Anyway, after Jeremiah's psychological evaluation occurred in September, the final decision on whether
he was or wasn't competent to stand trial finally came a few months later. The ruling was that he was
mentally competent and his trial date would be scheduled for mid-January 1999.
In early January, his lawyers filed a number of motions asking for funds for experts who could
evaluate Jeremiah's mental state at the time of the crime, as well as for money to help fund
efforts to track down witnesses who'd allegedly been at Big Witch Overlook on the day of the
murder. Witnesses who, according to the defense, had reported a totally different version of the crime.
According to court records, Jeremiah's defense team claimed there was a woman named Ruth who'd been telling people in the months after the crime that she and her boyfriend had been visiting the Blue Ridge Parkway on June 21st, and they'd found Jeremiah passed out drunk in the grass with a rifle nearby.
According to Ruth's telling of the story to at least two other people, she claimed that her boyfriend had picked up Jeremiah's gun and shot at a park ranger.
After the incident, he then returned the gun to where Jeremiah was lying down and forced Ruth to flee with him.
Ruth claimed that after the crime, her boyfriend had held her hostage and threatened her life if she reported what had happened to the police.
According to the court documents, Ruth said she'd ignored her boyfriend's warning and gone to the FBI to report her story.
But the agents dismissed her account and expressed they weren't interested.
But here's the tricky part.
As more information about Ruth's claims made their way to the defense, it became clear after speaking with a social services employee who knew Ruth well that, one, she and her male companion who she'd claimed was the real killer had a history of domestic incidents.
And two, in January 1999, when her testimony was being sought by the defense, she was nowhere to be found.
Jeremiah's lawyers asked the court to issue a material witness warrant for her,
and that motion was granted the same day.
But I didn't find any other mention of her in the court records after that.
But folks who were successfully subpoenaed included a handful of other witnesses
who'd been on the parkway at the time of the crime.
Some of their statements to law enforcement seemed contradictory
to the established narrative of what responding officers claimed happened.
For example, court records explained,
that a man driving with his wife and son
told investigators that when he saw Joe standing in the roadway
next to his marked NPS vehicle,
he wasn't just standing straight up.
He was turning back and forth,
looking at each side of the road and ducking his head,
almost as if he was reacting to the sounds of gunfire
coming from both directions.
The same witness relayed that when he saw Ranger Tony Welch arrive on scene
and pull his cruiser behind Joe's,
Tony's vehicle was already shot through,
which was not what Tony's.
Tony had claimed.
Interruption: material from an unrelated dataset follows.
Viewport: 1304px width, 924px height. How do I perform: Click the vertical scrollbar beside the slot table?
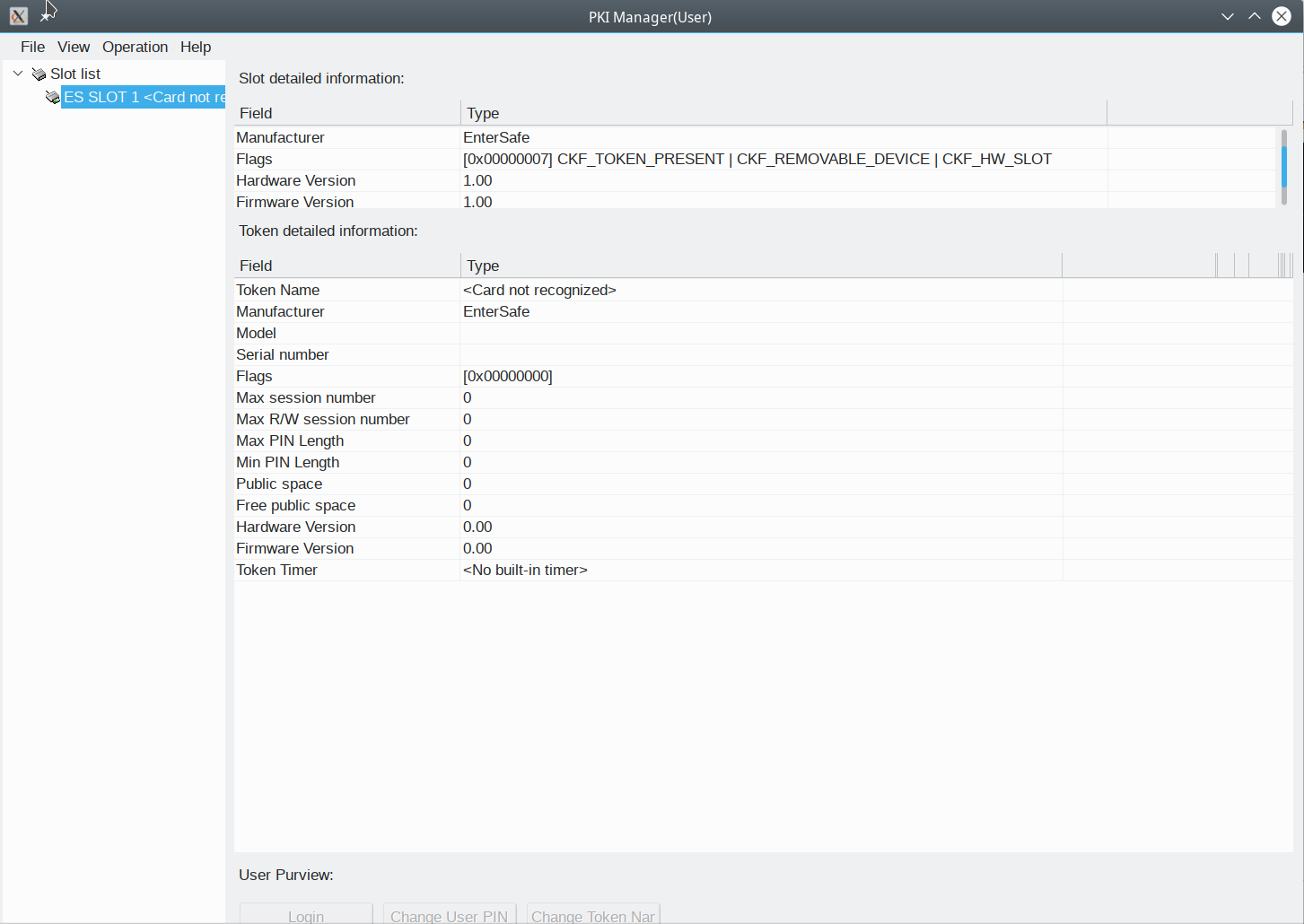pos(1285,166)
He'd said his window and vehicle was shot out after Joe was killed.
There were also several other eyewitnesses who told the FBI that the confused-looking man
they'd seen wandering the parkway was what they described as a white male with facial
hair, who had shoulder-length dark hair and was over six feet tall and weighed more than
235 pounds. But Jeremiah's lawyers pointed out that he was not a lot of those things. He didn't
have facial hair except sideburns, and he didn't have long hair.
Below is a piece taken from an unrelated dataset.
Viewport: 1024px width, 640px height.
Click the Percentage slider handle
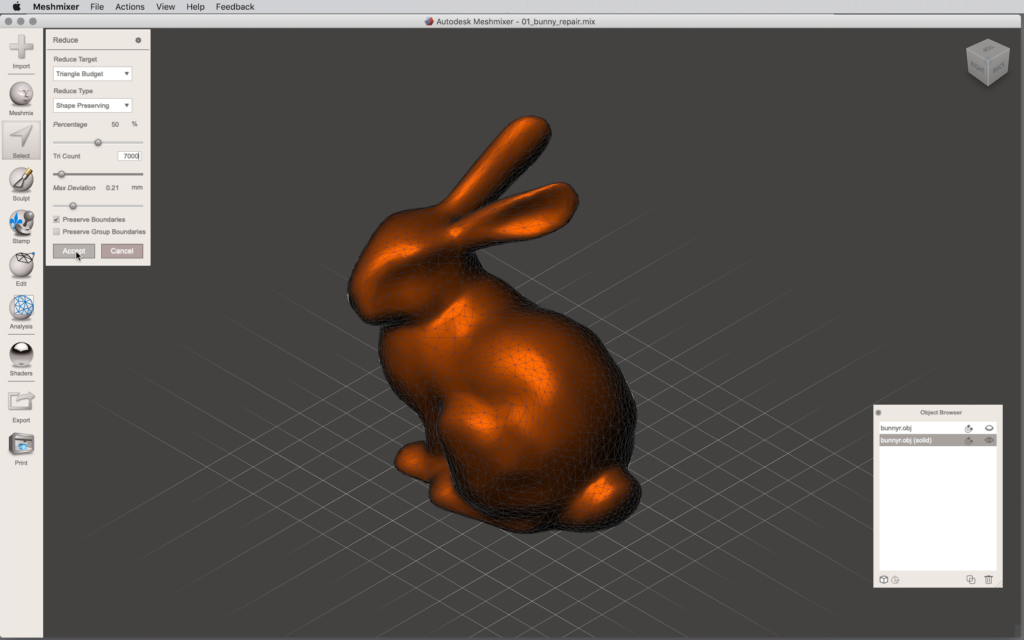point(98,142)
However, there were also some witnesses who described the meandering suspect from the shooting scene as having long sideburns, which one could argue was a description more in line with Jeremiah.
So, to be honest, the eyewitness sightings, though important, were somewhat all over the place.
However, that didn't matter to the defense.
What they saw in the statements were discrepancies.
Discrepancies that I'm sure they suspected might just be enough to raise reasonable doubt for jurors.
And it wasn't just reasonable doubt the government had to be prepared to counter against.
The defense also had something else up their sleeve.
A very dangerous, very high-profile, alternate suspect.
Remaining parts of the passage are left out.